No, you are talking about a program that operates as a proxy;
for the rest of the Internet, it looks like a client, but is
in fact a server.

I know that it's convenient to ignore it's server nature, in
order to be able to complain about the address binding, but
it's not really accurate to do that.

How about this: if you can come up with an algorithm that will
"do what I want" for you for all cases, without crippling the
fast path, how about you tell us, and we can think about
implementing it?


> >> I'm not sure I follow. There's no bridged network here.
> >
> >Then I don't understand how the ISP is tunneling packets from
> >the assigned published IP addresses out to the real internet,
> >or back.  It *must* be doinging bridging for you.  The 10.x
> >addresses you are using are, by definition, non-routable.
> 
> It's doing hierarchical routing on 10.x.

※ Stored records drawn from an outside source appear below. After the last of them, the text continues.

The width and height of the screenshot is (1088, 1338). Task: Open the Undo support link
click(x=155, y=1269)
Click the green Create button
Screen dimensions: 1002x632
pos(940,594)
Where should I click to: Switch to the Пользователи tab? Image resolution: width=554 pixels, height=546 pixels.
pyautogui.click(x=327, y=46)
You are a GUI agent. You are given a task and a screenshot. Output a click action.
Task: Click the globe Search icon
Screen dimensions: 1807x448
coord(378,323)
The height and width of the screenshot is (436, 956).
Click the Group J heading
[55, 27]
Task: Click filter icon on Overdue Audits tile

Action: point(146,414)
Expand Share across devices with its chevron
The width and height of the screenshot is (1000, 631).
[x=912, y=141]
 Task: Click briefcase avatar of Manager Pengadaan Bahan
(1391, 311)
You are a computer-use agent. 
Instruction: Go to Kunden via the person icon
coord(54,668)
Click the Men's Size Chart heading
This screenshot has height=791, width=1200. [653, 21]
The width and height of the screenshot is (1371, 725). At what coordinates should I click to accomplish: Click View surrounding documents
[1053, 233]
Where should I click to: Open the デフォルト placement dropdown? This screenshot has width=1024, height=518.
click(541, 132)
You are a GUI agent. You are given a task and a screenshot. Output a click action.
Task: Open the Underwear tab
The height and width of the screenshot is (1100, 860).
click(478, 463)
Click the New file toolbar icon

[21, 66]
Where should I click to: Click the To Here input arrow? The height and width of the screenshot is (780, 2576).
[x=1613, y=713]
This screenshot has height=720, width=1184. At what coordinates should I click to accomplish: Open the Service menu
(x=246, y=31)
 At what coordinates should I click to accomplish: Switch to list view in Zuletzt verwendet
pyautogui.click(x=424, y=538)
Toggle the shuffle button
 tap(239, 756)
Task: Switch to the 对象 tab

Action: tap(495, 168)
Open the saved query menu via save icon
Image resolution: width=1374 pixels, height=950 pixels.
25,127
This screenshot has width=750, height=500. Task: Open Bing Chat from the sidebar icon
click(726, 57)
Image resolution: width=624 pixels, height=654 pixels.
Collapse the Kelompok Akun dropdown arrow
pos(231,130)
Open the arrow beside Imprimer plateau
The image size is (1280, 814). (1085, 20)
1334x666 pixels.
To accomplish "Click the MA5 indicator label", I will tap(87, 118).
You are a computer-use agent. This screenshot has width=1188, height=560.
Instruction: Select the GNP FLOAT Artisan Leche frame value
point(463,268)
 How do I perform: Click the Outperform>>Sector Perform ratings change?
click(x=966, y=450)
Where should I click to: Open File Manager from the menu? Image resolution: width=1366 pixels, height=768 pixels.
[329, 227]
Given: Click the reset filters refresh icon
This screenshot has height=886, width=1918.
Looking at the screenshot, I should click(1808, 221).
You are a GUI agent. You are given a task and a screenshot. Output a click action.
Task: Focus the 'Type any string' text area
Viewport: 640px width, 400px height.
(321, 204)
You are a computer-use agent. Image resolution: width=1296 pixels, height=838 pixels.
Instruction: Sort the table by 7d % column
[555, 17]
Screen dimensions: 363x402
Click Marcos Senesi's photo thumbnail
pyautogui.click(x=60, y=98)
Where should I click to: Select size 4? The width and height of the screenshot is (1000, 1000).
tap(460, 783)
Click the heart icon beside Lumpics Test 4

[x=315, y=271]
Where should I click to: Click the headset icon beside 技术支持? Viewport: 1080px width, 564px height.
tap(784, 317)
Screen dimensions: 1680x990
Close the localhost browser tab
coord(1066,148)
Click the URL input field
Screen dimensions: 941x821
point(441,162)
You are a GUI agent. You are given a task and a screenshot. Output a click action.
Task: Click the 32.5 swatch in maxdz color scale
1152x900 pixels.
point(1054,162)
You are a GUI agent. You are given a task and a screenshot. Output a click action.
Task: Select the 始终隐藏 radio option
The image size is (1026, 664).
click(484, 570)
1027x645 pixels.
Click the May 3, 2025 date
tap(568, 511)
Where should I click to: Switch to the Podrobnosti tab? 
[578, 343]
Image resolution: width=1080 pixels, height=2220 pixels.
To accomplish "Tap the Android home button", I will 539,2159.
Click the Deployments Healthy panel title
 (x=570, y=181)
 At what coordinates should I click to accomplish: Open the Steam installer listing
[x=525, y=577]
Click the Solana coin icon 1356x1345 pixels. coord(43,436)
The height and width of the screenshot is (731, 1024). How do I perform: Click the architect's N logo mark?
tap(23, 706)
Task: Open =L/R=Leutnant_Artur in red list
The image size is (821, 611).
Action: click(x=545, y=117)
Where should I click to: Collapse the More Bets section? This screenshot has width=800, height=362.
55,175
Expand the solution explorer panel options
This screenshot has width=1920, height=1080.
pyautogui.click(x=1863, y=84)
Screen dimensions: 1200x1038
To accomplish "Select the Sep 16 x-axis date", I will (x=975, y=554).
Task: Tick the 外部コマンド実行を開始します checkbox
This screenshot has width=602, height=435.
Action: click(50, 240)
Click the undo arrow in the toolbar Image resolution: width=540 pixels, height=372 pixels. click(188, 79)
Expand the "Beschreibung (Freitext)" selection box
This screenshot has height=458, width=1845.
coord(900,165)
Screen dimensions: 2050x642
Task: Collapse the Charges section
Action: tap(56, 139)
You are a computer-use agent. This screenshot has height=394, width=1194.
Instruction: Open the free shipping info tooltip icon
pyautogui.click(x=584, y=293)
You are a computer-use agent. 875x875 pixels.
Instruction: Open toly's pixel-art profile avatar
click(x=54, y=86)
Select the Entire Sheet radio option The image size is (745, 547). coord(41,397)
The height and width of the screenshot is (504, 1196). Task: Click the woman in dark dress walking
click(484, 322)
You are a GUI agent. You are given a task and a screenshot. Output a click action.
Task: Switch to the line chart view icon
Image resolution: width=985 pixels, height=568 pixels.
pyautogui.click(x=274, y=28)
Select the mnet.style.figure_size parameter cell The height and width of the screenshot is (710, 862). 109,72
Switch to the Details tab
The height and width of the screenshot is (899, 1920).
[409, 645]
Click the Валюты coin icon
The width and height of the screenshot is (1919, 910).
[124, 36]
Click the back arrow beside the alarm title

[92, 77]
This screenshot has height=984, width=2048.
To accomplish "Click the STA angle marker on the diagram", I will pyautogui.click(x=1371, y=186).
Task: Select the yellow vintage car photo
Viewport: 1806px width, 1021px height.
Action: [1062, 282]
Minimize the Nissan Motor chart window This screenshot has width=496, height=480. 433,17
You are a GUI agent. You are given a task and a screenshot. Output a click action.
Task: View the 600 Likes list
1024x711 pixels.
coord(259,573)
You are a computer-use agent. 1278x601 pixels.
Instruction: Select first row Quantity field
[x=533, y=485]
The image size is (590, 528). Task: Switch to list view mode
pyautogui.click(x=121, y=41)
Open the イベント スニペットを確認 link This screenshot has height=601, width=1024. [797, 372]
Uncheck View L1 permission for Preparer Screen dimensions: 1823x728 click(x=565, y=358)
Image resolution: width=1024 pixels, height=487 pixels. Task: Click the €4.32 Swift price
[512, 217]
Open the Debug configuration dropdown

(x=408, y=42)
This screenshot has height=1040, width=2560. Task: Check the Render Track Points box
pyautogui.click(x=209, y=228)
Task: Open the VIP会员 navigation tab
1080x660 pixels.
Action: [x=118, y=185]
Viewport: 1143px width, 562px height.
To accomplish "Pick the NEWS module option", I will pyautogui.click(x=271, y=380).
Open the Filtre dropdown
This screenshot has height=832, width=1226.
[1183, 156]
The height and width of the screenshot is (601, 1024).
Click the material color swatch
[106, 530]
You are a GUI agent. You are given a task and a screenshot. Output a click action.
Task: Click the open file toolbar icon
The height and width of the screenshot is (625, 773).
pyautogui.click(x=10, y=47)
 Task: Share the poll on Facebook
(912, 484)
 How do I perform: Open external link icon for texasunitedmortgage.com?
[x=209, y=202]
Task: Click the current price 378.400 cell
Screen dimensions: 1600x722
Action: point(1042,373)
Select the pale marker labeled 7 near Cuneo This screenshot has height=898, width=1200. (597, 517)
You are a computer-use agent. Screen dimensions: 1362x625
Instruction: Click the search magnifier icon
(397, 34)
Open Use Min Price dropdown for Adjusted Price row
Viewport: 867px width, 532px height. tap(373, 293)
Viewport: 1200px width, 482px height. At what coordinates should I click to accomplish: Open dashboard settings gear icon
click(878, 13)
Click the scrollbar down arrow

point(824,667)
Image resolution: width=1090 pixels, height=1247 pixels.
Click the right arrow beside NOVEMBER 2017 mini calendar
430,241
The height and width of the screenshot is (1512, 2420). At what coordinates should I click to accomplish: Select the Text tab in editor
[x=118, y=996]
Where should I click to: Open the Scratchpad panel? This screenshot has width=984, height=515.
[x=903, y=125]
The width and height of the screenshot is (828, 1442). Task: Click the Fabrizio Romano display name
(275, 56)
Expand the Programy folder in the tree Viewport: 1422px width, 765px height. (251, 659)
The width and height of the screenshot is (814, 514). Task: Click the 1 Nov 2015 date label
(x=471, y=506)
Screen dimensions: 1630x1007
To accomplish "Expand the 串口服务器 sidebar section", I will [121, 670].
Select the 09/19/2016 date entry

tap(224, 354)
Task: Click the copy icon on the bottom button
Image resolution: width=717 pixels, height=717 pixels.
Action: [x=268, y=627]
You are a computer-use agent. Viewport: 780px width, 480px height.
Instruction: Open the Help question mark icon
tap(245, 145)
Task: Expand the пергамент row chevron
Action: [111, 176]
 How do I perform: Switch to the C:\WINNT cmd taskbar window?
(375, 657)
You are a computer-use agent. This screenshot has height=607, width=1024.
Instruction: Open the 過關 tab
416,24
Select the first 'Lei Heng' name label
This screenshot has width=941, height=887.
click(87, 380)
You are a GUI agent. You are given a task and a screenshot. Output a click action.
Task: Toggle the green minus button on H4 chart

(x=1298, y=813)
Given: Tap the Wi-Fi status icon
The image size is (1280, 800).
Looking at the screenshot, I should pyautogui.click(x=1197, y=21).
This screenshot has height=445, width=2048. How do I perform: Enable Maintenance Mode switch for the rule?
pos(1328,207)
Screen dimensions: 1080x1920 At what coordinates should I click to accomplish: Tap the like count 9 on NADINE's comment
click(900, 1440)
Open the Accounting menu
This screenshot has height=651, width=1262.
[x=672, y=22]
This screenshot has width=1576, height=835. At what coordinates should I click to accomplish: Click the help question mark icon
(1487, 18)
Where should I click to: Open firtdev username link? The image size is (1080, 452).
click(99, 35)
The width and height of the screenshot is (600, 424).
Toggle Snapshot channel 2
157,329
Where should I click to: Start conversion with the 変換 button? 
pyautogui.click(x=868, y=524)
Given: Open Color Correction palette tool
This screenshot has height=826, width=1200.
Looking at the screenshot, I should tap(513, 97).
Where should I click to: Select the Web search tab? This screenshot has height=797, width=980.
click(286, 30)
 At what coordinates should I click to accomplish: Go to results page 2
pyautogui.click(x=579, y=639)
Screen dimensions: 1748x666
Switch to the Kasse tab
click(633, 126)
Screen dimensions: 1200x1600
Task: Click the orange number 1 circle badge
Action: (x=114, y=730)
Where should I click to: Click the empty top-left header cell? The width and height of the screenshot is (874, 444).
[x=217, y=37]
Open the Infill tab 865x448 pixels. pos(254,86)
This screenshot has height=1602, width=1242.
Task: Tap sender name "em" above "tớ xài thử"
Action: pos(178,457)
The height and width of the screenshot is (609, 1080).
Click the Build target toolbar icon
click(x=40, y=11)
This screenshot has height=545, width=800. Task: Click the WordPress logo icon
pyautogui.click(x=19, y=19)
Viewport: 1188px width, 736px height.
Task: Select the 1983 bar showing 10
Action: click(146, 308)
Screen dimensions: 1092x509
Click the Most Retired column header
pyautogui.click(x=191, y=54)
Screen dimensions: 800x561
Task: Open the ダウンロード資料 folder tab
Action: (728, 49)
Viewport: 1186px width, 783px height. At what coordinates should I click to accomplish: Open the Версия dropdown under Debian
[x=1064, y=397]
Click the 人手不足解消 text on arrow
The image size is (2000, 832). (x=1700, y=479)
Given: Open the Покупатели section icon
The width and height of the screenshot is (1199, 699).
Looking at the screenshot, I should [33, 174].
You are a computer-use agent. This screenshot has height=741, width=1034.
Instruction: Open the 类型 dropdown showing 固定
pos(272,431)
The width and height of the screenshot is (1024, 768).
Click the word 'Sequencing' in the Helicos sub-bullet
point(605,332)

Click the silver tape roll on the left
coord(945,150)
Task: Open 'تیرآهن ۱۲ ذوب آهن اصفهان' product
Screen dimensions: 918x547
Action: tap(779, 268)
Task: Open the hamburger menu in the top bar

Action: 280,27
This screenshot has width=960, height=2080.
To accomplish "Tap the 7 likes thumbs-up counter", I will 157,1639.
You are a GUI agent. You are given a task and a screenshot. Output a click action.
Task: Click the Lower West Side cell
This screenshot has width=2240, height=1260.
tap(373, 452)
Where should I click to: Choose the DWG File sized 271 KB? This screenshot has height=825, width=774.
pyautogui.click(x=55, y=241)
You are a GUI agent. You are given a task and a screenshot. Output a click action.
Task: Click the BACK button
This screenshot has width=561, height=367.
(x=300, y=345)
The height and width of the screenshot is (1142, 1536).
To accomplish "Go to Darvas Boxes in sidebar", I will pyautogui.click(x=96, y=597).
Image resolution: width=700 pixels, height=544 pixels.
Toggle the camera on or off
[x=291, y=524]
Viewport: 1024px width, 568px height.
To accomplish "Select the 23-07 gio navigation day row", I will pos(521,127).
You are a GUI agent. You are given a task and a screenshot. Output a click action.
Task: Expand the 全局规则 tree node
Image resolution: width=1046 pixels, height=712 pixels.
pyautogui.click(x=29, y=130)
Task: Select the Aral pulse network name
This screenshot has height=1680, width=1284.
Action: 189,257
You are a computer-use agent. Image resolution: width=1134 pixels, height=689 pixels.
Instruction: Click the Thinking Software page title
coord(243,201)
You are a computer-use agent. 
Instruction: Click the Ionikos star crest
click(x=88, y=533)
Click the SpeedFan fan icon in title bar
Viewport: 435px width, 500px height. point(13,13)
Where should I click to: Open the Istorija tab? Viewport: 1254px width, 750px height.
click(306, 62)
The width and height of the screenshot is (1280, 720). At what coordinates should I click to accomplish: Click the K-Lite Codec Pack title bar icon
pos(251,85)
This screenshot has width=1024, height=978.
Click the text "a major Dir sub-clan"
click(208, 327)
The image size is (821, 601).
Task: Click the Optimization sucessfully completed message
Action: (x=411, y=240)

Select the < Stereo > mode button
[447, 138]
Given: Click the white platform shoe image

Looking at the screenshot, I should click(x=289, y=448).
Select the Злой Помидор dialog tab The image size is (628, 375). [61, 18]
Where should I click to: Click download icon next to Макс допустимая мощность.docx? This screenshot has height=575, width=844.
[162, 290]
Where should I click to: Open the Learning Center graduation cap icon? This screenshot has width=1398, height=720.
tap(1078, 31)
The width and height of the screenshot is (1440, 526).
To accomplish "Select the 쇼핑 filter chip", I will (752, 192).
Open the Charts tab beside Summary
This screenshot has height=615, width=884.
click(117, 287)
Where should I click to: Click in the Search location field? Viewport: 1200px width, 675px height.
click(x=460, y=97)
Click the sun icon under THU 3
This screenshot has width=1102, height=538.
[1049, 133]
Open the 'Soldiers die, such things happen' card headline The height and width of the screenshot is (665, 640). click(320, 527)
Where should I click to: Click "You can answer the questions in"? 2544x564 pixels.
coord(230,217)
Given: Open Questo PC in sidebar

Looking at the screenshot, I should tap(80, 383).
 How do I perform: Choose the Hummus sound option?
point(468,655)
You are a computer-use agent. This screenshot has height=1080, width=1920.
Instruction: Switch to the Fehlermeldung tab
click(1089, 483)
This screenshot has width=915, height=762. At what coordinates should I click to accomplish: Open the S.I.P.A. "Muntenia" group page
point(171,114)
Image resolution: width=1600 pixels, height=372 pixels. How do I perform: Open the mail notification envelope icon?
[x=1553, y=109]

Their internal 10.x.x.x
> network is broken up into /24 subnets, one of which exists here.
> (They have a little router here, and a few other routers tie
> into it.) Packets for the "real" addresses are to be routed to
> a specific 10.x address which will be owned by the router I'm
> putting up.

So you are trying to make the FreeBSD box act like a Cisco router.

OK, now we are back to the fact that Cisco routers treat route
endpoints as IP addresses instead of interfaces, and it's the
FreeBSD routing code ... or rather, the route selection for the
inpcb, on connection time.

As I said before, FreeBSD only considers the destination address
when deciding on a route, and this is technically the wrong thing
to do for this particualr weird setup you have.

If you want to actually disclose the information, it's not a
problem.

Another thing that would likely work is to not try to run the
proxy services on the same machine that's acting as the router.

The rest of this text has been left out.